"So the bad guy was Milan Janoušek. Although, of course, I no longer experienced what some dissidents experienced in the 1970s or early 1980s. I was never beaten. So it was quite interesting that the evil man threatened me in such a way that he said, 'Look, we're not going to make you another kind of Havel. Do not think that we will lock you up for any of your political activities. We're already over that. The moment we lock you up, as young as Havel you will be reported about on Free Europe, on the Voice of America. They will make you a martyr and make us the bad guys. You work at the gas station and we send an economic criminal police to get you and play something at you. And we will lock you up for economic malbehaviour and not a single soul will notice.‘ In this way, they threatened. Then it was interesting how funny they humiliated Havel or Kantůrková. He tried to point out how those people get money for what they do, and I've never got anything for it while Havel drowns in money and drives a Mercedes. So I tried to explain that Havel, of course, drives a Mercedes, that at first I tried to explain that I don't really care, and that he thinks he's writing books and playing his games in the West. That it's just money he normally earned. So that's how the first interrogation went. Interestingly, when I went there, I was not afraid at all. Even though I thought that when I went there for the first time, or if I went there for the first time, that I would piss myself with fear, pardon my language, I was not afraid at all. I do not know why."
"We made a bulletin board in the classroom, where we put various clippings, just specfically what we wanted. So we put Kainar's poems there. At that time, we took photos from the new film How the World Looses Poets or How Poets Lose Illusions. We also had to destroy the notice board; it was not approved for us. And the second thing is the board we had for graduation. We had that at U Smetanů, which is a former clothing store in Karla IV. Street, today I think there is a bank there. And the board looked like two pegs with a cord between them. And on that cord hung our graduation photos on pegs, under it was sand, shells, like it was a beach, that was it. And there was an umbrella and there was a crumpled box of cigarettes. The box of cigarettes was from Marlboro and the umbrella was Coca-Cola. And the board lasted a week and then we had to destroy it. We couldn't even remove those things and the board had to be taken down and we couldn't keep it."
"Here they suddenly emerged from the side streets, seemingly disorganized, and ran among us and tried to disperse us. So they seemed to scatter us, on that first demonstration, and we kind of got back together and went on again. But more or less the procession was getting thinner, thinner, and I think they even managed to disperse it."- "Did you see that someone would be beaten there more? "I saw that passers-by were also beaten, who absolutely didn't know what was going on, and basically, they just got involved in the demonstration. I saw that they beat old people too. A beautiful example, for example, was, and it's a little funny, that one older gentleman who went supported by a stick, was beaten too. The gentleman was not lazy, and about two or three times he beat the policeman with the stick. He was so surprised that the elderly man left normally, and the policeman remained surprised just staring." - "And how did you feel at the time you saw it? You heard it from the Voice of America, you had that awareness, but what is it like to see it live for the first time in your life?” - “It's awful. It's actually humiliation of the man and despair. What is happening here that it is not possible to meet freely and express any opinion? You feel kind of weird.”

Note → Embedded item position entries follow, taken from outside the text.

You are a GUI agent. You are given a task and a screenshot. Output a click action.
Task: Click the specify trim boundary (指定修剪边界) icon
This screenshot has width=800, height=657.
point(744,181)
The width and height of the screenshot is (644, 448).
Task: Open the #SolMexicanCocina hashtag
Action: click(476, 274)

During interrogation, the policemen told me: We will not make you another Havel
Miroslav Fleischman was born on May 12, 1969 in Český Krumlov. He grew up in České Budějovice. After graduating from high school in Jírovcova Street in 1987, he got a job at the state-owned company Benzina and operated gas stations in southern Bohemia. From the age of eighteen, he took part in anti-government demonstrations in Prague, sought signatures on the Declaration of Several Sentences, founded the Democratic Initiative in the South Bohemian Region and became its spokesman. His involvement in dissent did not escape the attention State Security. The policemen watched, interrogated, and threatened him. During the Velvet Revolution in 1989, he was in charge of public relations in the Civic Forum in České Budějovice. He worked in the civic commission at the South Bohemian Regional Police Directorate. In the early 1990s, he became chairman of the South Bohemian Regional Committee of the Liberal Democratic Party. After its demise, he left politics. From 1997 to 2017, he was a sales representative for a fishing tackle shop, from where he moved to the same position in a composting plant in Týn nad Vltavou. In 2013, he became a member of the committee of the Club for the Defense of Democracy. In 2020, Miroslav Fleischman lived in České Budějovice.